John begins this section by a broad statement: “We love him, because he first loved us.” But lest a person apply this to a love for God exclusive of a love for human beings, John immediately goes on to show that anyone who is attempting to separate the two is a liar; for love cannot be so differentiated. John’s reasoning at this point is quite interesting. He argues that it is easier to love men than God; therefore, if there is no love for men, love for God is absent also, regardless of what the person professing to love God may say verbally.

How many Christians really believe that it is easier to love men than God? Possibly it is a very small number, for our natural inclination is to think that it is difficult to love men because they are not lovable or lovely. Yet this passage says exactly the opposite, implying no doubt that unless we are really loving our Christian brothers and sisters on the horizontal level we are deluding ourselves in regard to what we consider to be our love for God on the vertical. Unless we can love men and women we cannot love God. Unless we actually do love them, we do not love the One who created them and in whose image they were and are created. 

We can put this in other terms. Earlier in our studies of this book we considered the difference between philia-love and agape-love. Philia-love is strong brotherly affection. It might be described as the highest love of which man in himself is capable. Agape-love is divine love. It might be described as the love of which God and those who are indwelt by God are capable. These verses are the equivalent of saying that a person cannot practice agape-love unless he can first practice philia-love. Without love for men the love of God is impossible.

Set problem:
Rewrite the passage on love for God and for people from "John begins this" to "may say verbally.", putting "deceiver" in place of "liar". Rely only on the passage on love for God and for people, not on the data.

Provided information:
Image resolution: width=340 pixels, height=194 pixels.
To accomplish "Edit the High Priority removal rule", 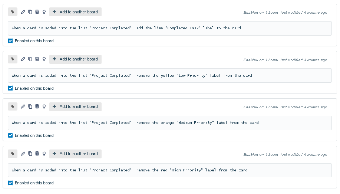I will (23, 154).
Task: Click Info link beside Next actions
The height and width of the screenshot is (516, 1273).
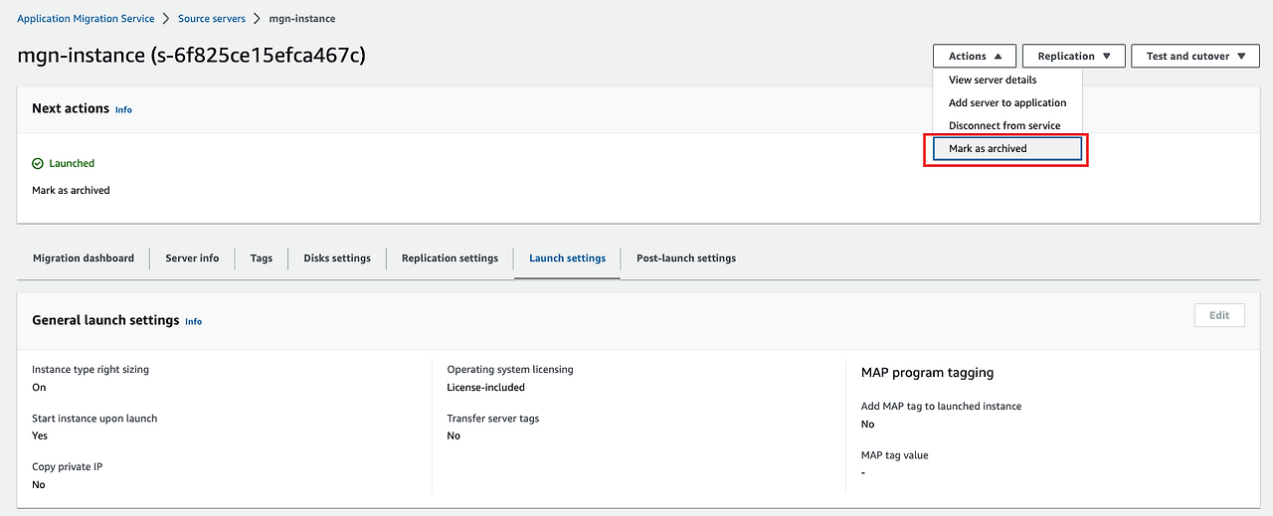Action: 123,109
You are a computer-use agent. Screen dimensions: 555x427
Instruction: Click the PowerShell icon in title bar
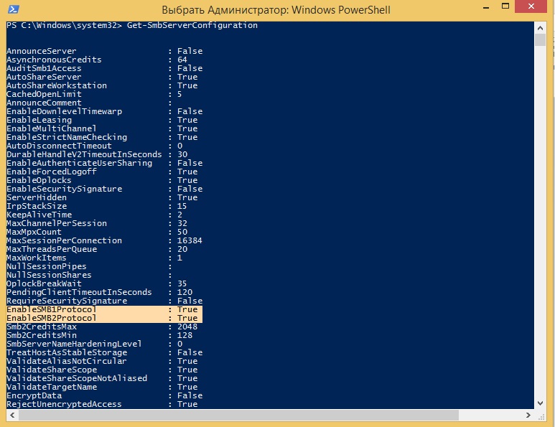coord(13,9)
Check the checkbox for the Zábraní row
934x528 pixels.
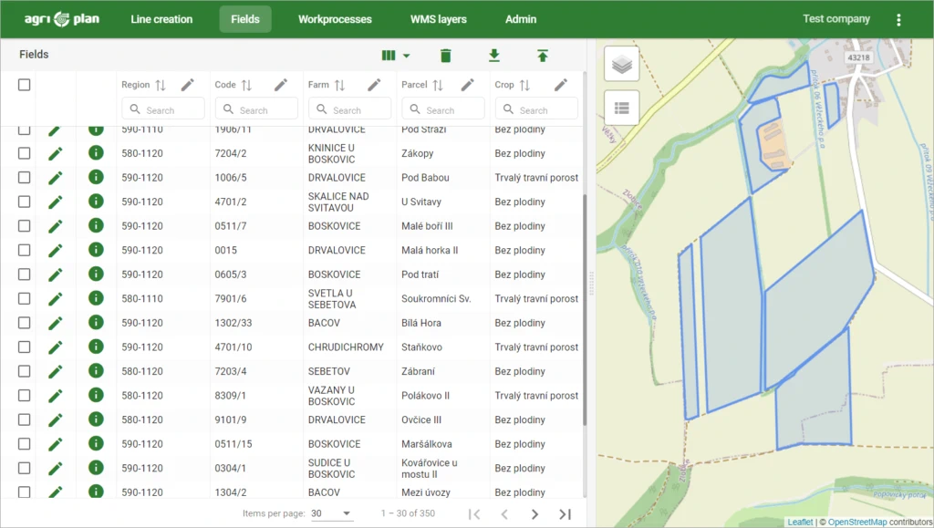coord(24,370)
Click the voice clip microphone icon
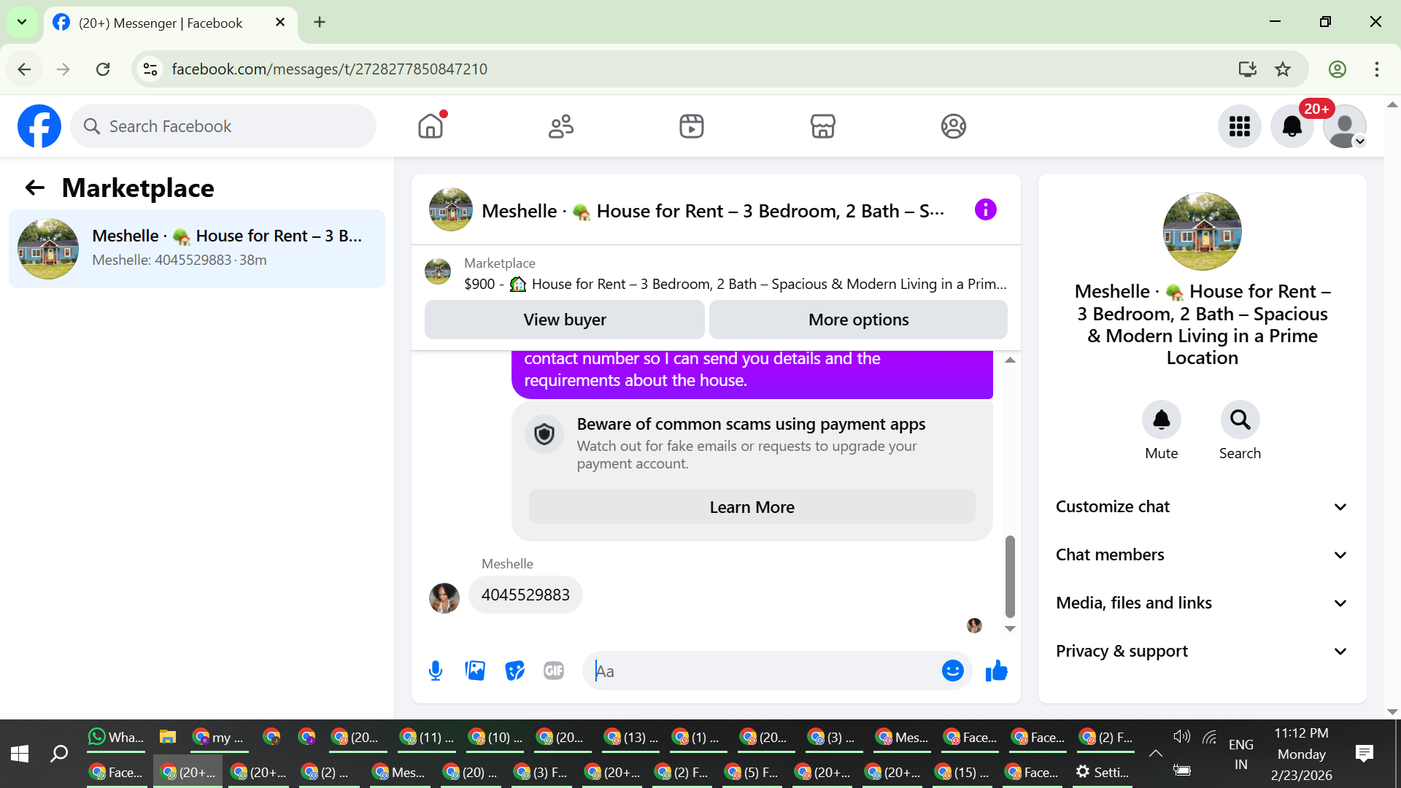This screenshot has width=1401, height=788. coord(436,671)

Exercise solution:
John begins this section by a broad statement: “We love him, because he first loved us.” But lest a person apply this to a love for God exclusive of a love for human beings, John immediately goes on to show that anyone who is attempting to separate the two is a deceiver; for love cannot be so differentiated. John’s reasoning at this point is quite interesting. He argues that it is easier to love men than God; therefore, if there is no love for men, love for God is absent also, regardless of what the person professing to love God may say verbally.